**Exercise instructions:**
Reproduce every one of the following records line for line, without changing anything.

[Entries on target coordinates]

● ● ● ● ● ● ●

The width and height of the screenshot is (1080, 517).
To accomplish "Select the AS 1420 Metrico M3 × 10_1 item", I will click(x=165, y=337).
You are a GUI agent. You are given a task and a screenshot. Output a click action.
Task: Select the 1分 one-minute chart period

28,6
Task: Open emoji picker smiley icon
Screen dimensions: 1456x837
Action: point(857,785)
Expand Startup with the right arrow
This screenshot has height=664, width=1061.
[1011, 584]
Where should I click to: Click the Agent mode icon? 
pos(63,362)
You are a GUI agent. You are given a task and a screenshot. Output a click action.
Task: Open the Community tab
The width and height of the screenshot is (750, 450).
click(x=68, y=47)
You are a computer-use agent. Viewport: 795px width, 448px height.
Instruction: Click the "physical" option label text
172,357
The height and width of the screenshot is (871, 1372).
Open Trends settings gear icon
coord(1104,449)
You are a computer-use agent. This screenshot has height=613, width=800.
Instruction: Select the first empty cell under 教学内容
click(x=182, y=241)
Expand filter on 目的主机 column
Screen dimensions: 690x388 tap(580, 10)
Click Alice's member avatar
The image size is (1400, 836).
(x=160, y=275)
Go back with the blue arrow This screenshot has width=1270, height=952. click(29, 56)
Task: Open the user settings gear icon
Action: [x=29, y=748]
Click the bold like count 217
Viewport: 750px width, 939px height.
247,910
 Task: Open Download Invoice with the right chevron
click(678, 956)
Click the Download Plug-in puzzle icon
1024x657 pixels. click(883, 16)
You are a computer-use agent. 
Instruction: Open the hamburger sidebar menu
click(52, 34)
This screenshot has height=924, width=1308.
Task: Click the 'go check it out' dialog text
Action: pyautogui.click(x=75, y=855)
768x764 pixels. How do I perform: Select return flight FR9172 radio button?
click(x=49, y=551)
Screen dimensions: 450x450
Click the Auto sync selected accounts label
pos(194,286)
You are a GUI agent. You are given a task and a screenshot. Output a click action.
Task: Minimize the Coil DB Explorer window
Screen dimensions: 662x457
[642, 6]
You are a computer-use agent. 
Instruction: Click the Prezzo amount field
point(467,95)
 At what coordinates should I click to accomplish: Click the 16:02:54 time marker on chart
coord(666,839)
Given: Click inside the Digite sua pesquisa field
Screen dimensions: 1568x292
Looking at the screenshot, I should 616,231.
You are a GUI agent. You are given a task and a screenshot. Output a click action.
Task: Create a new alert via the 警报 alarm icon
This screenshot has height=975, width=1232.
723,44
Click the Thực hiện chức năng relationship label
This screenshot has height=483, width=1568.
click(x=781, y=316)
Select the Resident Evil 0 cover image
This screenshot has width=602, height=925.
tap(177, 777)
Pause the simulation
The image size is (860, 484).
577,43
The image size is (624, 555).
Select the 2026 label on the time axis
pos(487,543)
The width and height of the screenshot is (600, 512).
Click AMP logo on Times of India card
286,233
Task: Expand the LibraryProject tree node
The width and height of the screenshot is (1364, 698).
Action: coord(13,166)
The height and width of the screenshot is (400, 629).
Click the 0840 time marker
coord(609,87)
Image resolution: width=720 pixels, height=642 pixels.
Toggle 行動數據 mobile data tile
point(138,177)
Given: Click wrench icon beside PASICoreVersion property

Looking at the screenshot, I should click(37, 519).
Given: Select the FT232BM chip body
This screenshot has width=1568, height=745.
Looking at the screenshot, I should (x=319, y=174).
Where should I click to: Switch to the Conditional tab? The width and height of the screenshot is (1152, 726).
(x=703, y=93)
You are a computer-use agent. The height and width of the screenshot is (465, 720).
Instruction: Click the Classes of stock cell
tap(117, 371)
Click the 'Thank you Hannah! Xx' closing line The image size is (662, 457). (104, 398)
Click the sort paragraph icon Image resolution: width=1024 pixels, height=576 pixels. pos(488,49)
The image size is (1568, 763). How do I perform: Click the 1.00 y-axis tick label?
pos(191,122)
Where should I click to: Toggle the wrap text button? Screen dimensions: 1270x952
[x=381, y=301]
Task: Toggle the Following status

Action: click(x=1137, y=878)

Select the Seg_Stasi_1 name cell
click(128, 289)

● ● ● ● ● ● ●

**Expected answer:**
The width and height of the screenshot is (1080, 517).
To accomplish "Select the AS 1420 Metrico M3 × 10_1 item", I will click(x=165, y=337).
You are a GUI agent. You are given a task and a screenshot. Output a click action.
Task: Select the 1分 one-minute chart period

28,6
Task: Open emoji picker smiley icon
Screen dimensions: 1456x837
Action: point(857,785)
Expand Startup with the right arrow
This screenshot has height=664, width=1061.
[1011, 584]
Where should I click to: Click the Agent mode icon? 
pos(63,362)
You are a GUI agent. You are given a task and a screenshot. Output a click action.
Task: Open the Community tab
The width and height of the screenshot is (750, 450).
click(x=68, y=47)
You are a computer-use agent. Viewport: 795px width, 448px height.
Instruction: Click the "physical" option label text
172,357
The height and width of the screenshot is (871, 1372).
Open Trends settings gear icon
coord(1104,449)
You are a computer-use agent. This screenshot has height=613, width=800.
Instruction: Select the first empty cell under 教学内容
click(x=182, y=241)
Expand filter on 目的主机 column
Screen dimensions: 690x388 tap(580, 10)
Click Alice's member avatar
The image size is (1400, 836).
(x=160, y=275)
Go back with the blue arrow This screenshot has width=1270, height=952. click(29, 56)
Task: Open the user settings gear icon
Action: [x=29, y=748]
Click the bold like count 217
Viewport: 750px width, 939px height.
247,910
 Task: Open Download Invoice with the right chevron
click(678, 956)
Click the Download Plug-in puzzle icon
1024x657 pixels. click(883, 16)
You are a computer-use agent. 
Instruction: Open the hamburger sidebar menu
click(52, 34)
This screenshot has height=924, width=1308.
Task: Click the 'go check it out' dialog text
Action: pyautogui.click(x=75, y=855)
768x764 pixels. How do I perform: Select return flight FR9172 radio button?
click(x=49, y=551)
Screen dimensions: 450x450
Click the Auto sync selected accounts label
pos(194,286)
You are a GUI agent. You are given a task and a screenshot. Output a click action.
Task: Minimize the Coil DB Explorer window
Screen dimensions: 662x457
[642, 6]
You are a computer-use agent. 
Instruction: Click the Prezzo amount field
point(467,95)
 At what coordinates should I click to accomplish: Click the 16:02:54 time marker on chart
coord(666,839)
Given: Click inside the Digite sua pesquisa field
Screen dimensions: 1568x292
Looking at the screenshot, I should 616,231.
You are a GUI agent. You are given a task and a screenshot. Output a click action.
Task: Create a new alert via the 警报 alarm icon
This screenshot has height=975, width=1232.
723,44
Click the Thực hiện chức năng relationship label
This screenshot has height=483, width=1568.
click(x=781, y=316)
Select the Resident Evil 0 cover image
This screenshot has width=602, height=925.
tap(177, 777)
Pause the simulation
The image size is (860, 484).
577,43
The image size is (624, 555).
Select the 2026 label on the time axis
pos(487,543)
The width and height of the screenshot is (600, 512).
Click AMP logo on Times of India card
286,233
Task: Expand the LibraryProject tree node
The width and height of the screenshot is (1364, 698).
Action: coord(13,166)
The height and width of the screenshot is (400, 629).
Click the 0840 time marker
coord(609,87)
Image resolution: width=720 pixels, height=642 pixels.
Toggle 行動數據 mobile data tile
point(138,177)
Given: Click wrench icon beside PASICoreVersion property

Looking at the screenshot, I should click(37, 519).
Given: Select the FT232BM chip body
This screenshot has width=1568, height=745.
Looking at the screenshot, I should (x=319, y=174).
Where should I click to: Switch to the Conditional tab? The width and height of the screenshot is (1152, 726).
(x=703, y=93)
You are a computer-use agent. The height and width of the screenshot is (465, 720).
Instruction: Click the Classes of stock cell
tap(117, 371)
Click the 'Thank you Hannah! Xx' closing line The image size is (662, 457). (104, 398)
Click the sort paragraph icon Image resolution: width=1024 pixels, height=576 pixels. pos(488,49)
The image size is (1568, 763). How do I perform: Click the 1.00 y-axis tick label?
pos(191,122)
Where should I click to: Toggle the wrap text button? Screen dimensions: 1270x952
[x=381, y=301]
Task: Toggle the Following status

Action: click(x=1137, y=878)

Select the Seg_Stasi_1 name cell
click(128, 289)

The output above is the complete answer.